Gosh. I just read your posts and they get grimmer and grimmer. I was going to write something about him doing the dishwasher if he has so much more time available but it’s worse than that isn’t it. I hope you have a good time

BruceAndNosh · 24/02/2022 17:41

I'd be very surprised if the OP. husband managed to climb the career ladder to a 6 figure salary without the OP doing the majority of the house and childcare

PriamFarrl · 24/02/2022 17:42

So he gets funny if you make friends, doesn’t want you going out, complains that you don’t do housework at the same time at working.

What does he do that’s good?

Alicenwonderland · 24/02/2022 17:47

Please look into coercive control. Isolating you from family and friends (I don't believe for one second the issue is you on that one!) is a clear sign of abuse. People often think abuse is all about hitting you but it isn't, if they can control you in more subtle ways they will. I was always weighing up if it was worth the row and anger that would ensue. I remember finding out we had the dangerous cord blinds that can strangle children. We had a baby and a toddler. My ex refused to do anything so eventually I just cut them all with scissors. He was fuming. You shouldn't have to live in fear of his reaction to everything.

Lochnessgiraffe · 24/02/2022 17:49

Nothing unfortunately. We haven't had sex of any kind in 3 years.
I was a sahm of and on.
He's just unfortunately brilliant at him job.
He will do household stuff if I ask which is why we have a cleaner
He informed me on Sunday that we are getting a new puppy in the next few months!
So more work for me we already have 2 dogs

OP posts:
Mistressiggi · 24/02/2022 17:50

You earn more than enough to start a new life without him.

Clymene · 24/02/2022 17:51

@AmaryllisNightAndDay

He'd be worried about I don't know what. Jealous and resentful that I got a dinner out and he didn't.

He's an indequate man who puts you down to make himself feel better. A man who makes up worries to keep you fussing around him. A man who who stops you having friends and having a normal good time - does he have any friends himself?

You do need a life of your own. Don't let him stop you.
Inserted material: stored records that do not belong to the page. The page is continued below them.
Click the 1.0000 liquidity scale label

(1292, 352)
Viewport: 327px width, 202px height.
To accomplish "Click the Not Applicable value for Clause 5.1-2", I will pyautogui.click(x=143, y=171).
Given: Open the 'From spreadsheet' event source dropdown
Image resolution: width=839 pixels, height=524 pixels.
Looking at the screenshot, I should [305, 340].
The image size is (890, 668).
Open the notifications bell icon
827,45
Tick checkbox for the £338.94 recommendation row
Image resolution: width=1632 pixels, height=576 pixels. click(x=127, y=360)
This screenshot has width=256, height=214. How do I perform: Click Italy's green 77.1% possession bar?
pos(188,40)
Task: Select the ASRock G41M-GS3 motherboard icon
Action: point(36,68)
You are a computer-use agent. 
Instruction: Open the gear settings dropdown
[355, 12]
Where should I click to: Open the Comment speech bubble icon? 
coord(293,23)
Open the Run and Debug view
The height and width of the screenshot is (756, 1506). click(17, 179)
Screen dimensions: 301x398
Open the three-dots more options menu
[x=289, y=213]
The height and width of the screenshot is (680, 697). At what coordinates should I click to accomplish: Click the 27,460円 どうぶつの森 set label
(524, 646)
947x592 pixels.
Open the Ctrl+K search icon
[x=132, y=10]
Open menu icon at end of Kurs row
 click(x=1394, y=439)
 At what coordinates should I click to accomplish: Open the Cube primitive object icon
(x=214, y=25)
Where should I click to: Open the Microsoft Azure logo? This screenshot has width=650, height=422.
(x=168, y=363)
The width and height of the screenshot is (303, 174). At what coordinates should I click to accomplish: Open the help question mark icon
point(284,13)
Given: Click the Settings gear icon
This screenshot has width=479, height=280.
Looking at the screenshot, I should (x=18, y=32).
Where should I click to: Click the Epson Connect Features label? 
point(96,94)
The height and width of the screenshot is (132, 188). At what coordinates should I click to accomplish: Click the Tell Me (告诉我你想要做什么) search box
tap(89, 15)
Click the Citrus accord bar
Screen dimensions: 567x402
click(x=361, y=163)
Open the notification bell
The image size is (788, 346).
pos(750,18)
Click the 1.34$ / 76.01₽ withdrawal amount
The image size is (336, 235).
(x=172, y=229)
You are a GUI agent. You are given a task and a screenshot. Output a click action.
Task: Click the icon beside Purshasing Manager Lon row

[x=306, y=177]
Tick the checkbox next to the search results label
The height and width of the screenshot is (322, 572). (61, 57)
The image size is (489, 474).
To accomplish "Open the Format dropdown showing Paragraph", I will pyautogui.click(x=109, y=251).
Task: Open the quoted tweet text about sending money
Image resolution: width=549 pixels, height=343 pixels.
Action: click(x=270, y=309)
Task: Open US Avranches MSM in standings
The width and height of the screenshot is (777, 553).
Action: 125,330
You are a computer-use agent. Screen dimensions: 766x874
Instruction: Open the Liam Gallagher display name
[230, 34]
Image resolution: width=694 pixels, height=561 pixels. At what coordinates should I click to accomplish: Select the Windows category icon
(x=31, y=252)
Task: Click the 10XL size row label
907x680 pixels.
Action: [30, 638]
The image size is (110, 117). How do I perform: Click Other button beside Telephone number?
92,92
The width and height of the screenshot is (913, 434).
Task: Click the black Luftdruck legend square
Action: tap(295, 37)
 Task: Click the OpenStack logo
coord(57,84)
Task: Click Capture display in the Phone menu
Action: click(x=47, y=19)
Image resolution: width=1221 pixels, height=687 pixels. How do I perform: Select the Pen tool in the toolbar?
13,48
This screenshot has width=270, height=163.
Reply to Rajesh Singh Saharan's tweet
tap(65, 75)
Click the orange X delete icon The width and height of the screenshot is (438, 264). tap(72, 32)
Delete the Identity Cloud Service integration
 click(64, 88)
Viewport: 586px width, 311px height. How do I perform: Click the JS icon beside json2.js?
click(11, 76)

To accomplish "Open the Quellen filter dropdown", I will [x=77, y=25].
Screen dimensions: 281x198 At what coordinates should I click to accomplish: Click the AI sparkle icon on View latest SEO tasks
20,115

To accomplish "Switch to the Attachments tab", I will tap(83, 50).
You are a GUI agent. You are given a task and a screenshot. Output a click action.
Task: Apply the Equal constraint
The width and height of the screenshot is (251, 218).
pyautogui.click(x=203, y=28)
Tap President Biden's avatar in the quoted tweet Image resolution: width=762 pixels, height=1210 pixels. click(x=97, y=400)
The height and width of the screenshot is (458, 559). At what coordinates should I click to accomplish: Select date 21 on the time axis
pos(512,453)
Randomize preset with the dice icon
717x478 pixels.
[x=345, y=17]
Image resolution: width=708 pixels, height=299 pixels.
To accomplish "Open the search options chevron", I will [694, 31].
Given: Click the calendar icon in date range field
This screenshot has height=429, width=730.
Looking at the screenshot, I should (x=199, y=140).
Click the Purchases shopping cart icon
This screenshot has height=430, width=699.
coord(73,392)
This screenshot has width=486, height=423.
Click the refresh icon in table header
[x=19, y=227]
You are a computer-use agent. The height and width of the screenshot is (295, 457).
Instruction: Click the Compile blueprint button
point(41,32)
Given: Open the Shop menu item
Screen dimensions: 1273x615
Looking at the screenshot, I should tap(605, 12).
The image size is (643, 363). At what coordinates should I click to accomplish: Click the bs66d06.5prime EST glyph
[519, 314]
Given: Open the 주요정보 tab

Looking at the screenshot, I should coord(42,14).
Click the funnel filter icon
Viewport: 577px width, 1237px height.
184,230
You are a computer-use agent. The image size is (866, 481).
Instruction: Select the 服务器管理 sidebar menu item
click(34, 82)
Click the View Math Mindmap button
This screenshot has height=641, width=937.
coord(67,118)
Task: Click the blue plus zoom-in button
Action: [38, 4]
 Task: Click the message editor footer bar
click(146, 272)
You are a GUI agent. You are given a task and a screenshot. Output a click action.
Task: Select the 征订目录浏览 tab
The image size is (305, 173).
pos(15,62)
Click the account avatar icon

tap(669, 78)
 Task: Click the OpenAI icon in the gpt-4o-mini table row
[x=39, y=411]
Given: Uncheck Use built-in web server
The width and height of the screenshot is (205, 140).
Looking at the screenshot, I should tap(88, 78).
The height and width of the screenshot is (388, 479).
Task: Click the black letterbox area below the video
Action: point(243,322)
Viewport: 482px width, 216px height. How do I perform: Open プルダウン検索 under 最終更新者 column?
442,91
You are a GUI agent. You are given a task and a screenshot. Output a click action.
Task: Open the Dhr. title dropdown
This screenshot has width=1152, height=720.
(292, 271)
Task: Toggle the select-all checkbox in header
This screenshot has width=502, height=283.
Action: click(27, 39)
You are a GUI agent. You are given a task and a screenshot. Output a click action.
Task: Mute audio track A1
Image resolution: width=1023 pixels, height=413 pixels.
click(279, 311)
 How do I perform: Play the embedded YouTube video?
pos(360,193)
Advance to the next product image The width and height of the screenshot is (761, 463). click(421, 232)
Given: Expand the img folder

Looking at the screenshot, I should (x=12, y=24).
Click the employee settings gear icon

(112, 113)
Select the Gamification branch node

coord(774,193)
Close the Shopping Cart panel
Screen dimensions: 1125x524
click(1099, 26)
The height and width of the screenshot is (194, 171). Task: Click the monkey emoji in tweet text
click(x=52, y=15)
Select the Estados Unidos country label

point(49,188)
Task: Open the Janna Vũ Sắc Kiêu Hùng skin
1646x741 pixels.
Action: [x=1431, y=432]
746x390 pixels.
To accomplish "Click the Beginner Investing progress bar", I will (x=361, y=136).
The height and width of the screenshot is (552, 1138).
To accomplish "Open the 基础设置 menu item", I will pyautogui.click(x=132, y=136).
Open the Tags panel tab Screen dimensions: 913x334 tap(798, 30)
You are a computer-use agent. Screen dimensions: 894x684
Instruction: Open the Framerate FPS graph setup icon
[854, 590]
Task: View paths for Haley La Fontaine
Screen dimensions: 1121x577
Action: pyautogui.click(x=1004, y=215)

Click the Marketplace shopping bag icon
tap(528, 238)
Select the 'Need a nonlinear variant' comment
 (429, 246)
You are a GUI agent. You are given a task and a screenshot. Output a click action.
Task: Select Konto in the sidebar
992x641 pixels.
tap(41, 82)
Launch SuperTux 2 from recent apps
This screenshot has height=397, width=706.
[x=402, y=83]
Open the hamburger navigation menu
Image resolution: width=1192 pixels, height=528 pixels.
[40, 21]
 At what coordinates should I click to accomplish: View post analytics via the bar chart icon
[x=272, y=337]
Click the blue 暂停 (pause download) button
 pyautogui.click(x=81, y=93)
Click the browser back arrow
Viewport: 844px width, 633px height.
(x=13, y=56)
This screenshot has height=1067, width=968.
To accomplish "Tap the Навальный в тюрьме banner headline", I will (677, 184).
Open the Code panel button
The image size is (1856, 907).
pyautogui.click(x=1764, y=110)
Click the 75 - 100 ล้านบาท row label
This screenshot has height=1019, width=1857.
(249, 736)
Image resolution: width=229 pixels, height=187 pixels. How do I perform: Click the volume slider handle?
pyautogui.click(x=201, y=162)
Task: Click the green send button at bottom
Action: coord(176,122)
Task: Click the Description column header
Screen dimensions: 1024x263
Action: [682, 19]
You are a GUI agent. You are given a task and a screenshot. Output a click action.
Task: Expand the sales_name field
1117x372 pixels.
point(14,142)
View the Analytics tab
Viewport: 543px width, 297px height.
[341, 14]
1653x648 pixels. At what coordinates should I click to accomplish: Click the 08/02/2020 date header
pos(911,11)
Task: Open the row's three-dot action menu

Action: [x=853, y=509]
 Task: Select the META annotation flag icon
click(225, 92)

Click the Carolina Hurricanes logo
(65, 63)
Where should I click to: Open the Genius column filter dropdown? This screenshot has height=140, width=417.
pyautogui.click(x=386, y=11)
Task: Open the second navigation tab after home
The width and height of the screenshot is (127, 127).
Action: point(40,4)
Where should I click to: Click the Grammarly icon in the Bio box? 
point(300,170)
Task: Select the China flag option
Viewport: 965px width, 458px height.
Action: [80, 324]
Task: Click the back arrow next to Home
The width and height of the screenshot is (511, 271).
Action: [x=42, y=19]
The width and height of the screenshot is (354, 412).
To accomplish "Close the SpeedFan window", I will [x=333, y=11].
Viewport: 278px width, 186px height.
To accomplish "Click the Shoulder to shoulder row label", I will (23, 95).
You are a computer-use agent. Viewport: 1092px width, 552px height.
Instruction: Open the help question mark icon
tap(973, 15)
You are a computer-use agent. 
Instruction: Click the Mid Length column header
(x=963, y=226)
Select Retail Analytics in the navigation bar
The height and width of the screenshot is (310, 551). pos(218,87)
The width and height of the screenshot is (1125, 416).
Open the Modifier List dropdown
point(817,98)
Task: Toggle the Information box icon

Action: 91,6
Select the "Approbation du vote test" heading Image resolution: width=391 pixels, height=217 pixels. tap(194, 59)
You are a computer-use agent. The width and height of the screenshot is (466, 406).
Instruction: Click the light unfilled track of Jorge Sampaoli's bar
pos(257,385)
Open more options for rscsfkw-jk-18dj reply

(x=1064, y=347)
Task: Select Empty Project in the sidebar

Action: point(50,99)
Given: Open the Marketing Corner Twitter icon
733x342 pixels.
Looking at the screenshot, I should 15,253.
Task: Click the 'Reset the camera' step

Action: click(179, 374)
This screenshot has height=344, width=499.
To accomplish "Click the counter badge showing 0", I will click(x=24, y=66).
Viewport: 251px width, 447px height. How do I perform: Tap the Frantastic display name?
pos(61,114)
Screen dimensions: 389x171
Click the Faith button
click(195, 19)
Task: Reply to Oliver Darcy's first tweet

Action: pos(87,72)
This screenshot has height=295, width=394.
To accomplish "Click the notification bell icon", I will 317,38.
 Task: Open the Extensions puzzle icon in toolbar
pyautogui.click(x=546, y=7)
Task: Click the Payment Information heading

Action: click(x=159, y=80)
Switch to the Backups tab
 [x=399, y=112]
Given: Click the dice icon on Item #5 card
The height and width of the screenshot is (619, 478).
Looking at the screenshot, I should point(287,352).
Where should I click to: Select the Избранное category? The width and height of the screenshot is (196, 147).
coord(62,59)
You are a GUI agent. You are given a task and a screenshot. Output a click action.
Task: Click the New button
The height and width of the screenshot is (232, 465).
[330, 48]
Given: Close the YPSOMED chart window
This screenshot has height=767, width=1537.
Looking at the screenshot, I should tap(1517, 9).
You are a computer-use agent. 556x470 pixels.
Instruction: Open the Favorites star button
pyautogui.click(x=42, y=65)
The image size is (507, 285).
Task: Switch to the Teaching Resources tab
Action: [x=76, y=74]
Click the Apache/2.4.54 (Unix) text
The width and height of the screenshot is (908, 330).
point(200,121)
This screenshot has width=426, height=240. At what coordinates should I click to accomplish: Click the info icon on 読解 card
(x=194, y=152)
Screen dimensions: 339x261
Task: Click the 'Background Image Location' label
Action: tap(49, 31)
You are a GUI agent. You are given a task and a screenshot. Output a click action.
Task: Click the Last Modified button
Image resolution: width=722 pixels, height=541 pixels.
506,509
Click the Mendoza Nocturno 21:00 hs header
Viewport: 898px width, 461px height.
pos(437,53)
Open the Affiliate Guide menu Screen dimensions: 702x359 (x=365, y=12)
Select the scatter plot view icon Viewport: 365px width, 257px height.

Lie if you have to but realise that this isn't normal behaviour in a husband.

Yeah, this.

You're in an abusive relationship OP.

Associatepeggy · 24/02/2022 17:52

@Lochnessgiraffe I did an search because I suspected there would be a long history of his poor behaviour.

You posted that you moved in with your dp in December 2020. You left your husband a while before that.

Did you go back to your husband? Why did you leave him originally? Because of this behaviour? Did he seek counselling either alone or with you?